- **EXERCISE DETAILS**
When you find the line with "Mennyiség (48, 772)" among the records below, reproduce it and each line after it exactly, ending with the line with "Игорь Костромин (604, 934)".

- **Stored data entries**
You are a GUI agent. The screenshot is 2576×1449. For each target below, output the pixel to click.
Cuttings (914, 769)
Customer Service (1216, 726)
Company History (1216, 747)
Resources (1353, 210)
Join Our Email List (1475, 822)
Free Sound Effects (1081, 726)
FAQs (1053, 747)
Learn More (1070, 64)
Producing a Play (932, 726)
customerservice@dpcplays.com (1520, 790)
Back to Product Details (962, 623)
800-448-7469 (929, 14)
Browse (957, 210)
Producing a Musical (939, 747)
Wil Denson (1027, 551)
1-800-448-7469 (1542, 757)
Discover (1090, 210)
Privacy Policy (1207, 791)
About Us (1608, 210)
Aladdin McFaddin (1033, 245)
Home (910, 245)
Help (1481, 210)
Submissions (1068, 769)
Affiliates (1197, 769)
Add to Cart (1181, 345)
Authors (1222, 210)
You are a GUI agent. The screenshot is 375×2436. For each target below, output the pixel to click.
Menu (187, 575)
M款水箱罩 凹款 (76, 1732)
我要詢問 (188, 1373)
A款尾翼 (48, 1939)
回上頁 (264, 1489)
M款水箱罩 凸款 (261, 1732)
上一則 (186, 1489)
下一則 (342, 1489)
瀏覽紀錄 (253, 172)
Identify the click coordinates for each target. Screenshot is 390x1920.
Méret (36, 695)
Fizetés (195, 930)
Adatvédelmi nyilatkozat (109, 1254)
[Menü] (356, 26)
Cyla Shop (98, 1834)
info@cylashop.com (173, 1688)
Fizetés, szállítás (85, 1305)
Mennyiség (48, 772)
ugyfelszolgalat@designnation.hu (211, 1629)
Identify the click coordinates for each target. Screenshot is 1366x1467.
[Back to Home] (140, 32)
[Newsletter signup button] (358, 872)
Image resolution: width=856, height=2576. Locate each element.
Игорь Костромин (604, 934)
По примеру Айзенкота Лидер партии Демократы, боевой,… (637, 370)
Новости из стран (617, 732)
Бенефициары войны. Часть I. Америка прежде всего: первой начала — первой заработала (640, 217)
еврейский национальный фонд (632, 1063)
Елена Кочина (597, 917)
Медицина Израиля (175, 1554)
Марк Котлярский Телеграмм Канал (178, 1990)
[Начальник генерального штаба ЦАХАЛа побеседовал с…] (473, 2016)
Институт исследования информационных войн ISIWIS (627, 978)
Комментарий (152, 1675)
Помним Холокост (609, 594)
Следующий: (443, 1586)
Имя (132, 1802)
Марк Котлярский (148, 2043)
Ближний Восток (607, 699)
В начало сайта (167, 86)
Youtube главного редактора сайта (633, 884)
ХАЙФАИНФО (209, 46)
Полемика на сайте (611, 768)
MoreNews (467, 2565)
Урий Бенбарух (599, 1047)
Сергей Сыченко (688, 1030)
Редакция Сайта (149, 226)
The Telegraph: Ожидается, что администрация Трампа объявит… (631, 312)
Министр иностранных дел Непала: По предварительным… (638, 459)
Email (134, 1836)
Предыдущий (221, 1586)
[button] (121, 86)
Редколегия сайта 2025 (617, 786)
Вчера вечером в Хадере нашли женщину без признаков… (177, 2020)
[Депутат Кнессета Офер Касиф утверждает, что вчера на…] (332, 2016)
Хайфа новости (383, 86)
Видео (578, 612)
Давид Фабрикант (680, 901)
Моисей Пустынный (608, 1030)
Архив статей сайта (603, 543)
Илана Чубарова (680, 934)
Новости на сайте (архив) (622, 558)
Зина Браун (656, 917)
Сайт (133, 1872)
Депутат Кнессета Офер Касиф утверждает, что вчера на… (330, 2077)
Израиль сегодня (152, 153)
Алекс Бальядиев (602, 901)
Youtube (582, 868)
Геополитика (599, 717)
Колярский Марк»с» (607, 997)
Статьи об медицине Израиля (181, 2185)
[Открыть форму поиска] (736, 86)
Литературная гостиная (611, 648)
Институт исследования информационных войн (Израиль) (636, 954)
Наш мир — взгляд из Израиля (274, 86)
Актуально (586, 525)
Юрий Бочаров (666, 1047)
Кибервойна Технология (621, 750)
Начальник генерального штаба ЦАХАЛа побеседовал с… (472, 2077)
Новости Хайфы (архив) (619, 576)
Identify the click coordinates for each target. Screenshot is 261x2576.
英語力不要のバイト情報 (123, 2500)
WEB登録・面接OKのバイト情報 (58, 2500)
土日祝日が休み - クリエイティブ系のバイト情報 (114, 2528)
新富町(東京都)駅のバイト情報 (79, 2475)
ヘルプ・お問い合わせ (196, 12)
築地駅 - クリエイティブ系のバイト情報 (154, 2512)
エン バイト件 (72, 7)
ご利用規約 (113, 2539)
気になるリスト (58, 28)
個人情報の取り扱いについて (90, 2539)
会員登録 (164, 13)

- **FINAL ANSWER**
Mennyiség (48, 772)
ugyfelszolgalat@designnation.hu (211, 1629)
Identify the click coordinates for each target. Screenshot is 1366x1467.
[Back to Home] (140, 32)
[Newsletter signup button] (358, 872)
Image resolution: width=856, height=2576. Locate each element.
Игорь Костромин (604, 934)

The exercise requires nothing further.